TAREFA 1
Liste todos os lugares geográficos mencionados no trecho do documento.
TAREFA 2
Com que idade o jovem foi levado pelos pais para Israel, segundo o trecho do documento?

TRECHO DO DOCUMENTO
FBI desmascara um jovem israelense, autista e com um tumor cerebral, que ganhou meio milhão de dólares propagando 2.000 falsos avisos de atentados

Juan Carlos Sanz
Michael Rum David Kadar, acusado de fazer 2.000 ameaças pela de Internet.
Michael Rum David Kadar, acusado de fazer 2.000 ameaças pela de Internet.Baz Ratner (REUTERS)

A vida não havia sorrido para Michael Ron David. Afligido por um autismo profundo e com um tumor cerebral diagnosticado, suas palavras estavam marcadas desde a infância por um defeito na fala. Mesmo assim, tentou tirar partido do seu destino. Nasceu nos Estados Unidos, mas seus pais o levaram a Israel quando completou cinco anos. Mudaram-se para Ashkelon, uma cidade portuária da qual ninguém se recorda, exceto quando nela caem os foguetes Qassam disparados da vizinha Faixa de Gaza, ou quando os guias turísticos mencionam a figura bíblica de Sansão.

DADOS ARMAZENADOS
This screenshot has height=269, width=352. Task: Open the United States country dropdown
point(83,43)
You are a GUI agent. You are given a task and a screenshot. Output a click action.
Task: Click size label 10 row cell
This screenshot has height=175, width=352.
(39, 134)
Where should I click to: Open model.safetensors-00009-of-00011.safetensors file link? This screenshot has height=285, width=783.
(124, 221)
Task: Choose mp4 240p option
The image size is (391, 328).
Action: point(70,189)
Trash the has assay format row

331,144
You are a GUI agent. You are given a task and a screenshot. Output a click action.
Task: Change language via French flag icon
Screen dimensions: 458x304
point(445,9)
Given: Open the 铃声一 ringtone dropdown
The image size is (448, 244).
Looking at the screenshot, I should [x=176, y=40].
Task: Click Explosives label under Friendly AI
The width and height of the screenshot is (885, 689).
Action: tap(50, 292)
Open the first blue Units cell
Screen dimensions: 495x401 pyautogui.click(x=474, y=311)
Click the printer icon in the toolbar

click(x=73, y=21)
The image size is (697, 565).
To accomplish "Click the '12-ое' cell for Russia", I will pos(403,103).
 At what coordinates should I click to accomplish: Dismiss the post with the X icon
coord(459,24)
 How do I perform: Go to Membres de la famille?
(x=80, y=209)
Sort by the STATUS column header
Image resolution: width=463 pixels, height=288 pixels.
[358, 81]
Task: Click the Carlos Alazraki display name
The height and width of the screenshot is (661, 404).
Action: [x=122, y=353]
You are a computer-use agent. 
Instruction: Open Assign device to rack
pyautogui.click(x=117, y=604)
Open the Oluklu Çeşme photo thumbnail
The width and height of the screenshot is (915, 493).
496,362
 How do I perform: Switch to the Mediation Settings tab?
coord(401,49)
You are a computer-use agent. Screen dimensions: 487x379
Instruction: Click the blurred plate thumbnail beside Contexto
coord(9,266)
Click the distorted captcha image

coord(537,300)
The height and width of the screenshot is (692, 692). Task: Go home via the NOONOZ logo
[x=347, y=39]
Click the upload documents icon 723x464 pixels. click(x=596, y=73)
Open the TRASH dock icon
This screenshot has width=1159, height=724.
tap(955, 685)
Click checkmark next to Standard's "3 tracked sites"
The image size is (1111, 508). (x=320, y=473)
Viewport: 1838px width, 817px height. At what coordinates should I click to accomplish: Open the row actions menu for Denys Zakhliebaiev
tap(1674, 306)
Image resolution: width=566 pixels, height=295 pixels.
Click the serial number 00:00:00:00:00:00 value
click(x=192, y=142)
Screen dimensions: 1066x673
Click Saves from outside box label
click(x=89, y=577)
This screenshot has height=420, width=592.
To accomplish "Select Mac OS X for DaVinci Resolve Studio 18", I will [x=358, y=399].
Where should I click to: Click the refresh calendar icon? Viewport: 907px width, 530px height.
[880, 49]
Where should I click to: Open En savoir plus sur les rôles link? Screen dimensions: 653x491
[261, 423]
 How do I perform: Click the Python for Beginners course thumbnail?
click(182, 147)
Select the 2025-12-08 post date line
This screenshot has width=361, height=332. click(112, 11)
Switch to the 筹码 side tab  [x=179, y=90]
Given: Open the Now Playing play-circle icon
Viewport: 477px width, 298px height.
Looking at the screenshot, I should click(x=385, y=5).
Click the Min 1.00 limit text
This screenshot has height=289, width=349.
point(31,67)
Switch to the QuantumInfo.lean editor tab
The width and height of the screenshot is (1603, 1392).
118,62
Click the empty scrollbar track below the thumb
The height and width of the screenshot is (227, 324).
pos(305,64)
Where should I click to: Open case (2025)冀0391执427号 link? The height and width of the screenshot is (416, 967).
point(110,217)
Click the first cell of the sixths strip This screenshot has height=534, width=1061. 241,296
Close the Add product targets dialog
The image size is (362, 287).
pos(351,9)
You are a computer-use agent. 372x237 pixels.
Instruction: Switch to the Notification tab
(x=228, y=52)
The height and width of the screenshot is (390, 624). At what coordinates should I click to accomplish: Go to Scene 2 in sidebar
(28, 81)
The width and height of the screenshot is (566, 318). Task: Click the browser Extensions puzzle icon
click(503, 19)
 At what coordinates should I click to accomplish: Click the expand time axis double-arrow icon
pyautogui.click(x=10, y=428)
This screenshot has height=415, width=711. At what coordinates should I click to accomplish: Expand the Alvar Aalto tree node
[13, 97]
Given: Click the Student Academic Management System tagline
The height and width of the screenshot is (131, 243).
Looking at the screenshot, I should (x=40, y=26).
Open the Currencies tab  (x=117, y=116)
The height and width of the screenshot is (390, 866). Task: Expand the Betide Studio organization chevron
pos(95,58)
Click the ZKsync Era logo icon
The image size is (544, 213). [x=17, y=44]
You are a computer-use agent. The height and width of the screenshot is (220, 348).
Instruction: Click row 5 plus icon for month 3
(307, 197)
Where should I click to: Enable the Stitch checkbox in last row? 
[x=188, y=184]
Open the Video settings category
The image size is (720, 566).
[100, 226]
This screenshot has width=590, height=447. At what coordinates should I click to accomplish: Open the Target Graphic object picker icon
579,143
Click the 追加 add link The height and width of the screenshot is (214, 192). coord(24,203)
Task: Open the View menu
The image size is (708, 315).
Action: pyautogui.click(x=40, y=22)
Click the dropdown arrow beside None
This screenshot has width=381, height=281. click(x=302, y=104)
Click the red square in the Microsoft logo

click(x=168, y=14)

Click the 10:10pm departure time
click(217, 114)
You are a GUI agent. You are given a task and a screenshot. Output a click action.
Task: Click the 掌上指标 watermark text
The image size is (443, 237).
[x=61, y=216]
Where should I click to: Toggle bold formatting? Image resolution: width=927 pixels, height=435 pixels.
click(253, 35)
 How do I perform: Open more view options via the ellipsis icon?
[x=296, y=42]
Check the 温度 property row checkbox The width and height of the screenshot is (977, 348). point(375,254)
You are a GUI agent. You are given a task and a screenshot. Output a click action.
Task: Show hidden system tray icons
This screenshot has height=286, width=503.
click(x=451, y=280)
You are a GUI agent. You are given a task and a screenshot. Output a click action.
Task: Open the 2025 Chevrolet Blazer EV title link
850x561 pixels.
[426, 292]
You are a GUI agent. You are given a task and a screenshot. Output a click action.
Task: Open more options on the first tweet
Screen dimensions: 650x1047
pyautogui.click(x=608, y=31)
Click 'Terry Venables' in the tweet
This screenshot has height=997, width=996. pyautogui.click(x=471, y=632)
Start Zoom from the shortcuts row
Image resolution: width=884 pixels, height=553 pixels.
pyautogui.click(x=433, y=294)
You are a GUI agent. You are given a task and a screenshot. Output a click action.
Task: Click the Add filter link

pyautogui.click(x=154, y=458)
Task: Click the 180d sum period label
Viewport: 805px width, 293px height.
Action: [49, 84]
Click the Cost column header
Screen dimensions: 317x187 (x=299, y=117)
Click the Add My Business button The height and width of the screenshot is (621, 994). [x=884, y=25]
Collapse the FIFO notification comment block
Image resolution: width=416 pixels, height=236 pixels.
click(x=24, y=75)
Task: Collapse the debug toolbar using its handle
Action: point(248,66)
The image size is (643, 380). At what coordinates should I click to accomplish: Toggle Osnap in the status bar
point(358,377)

RESULTADO 1
Estados Unidos, Israel, Ashkelon, Faixa de Gaza

RESULTADO 2
Aos cinco anos.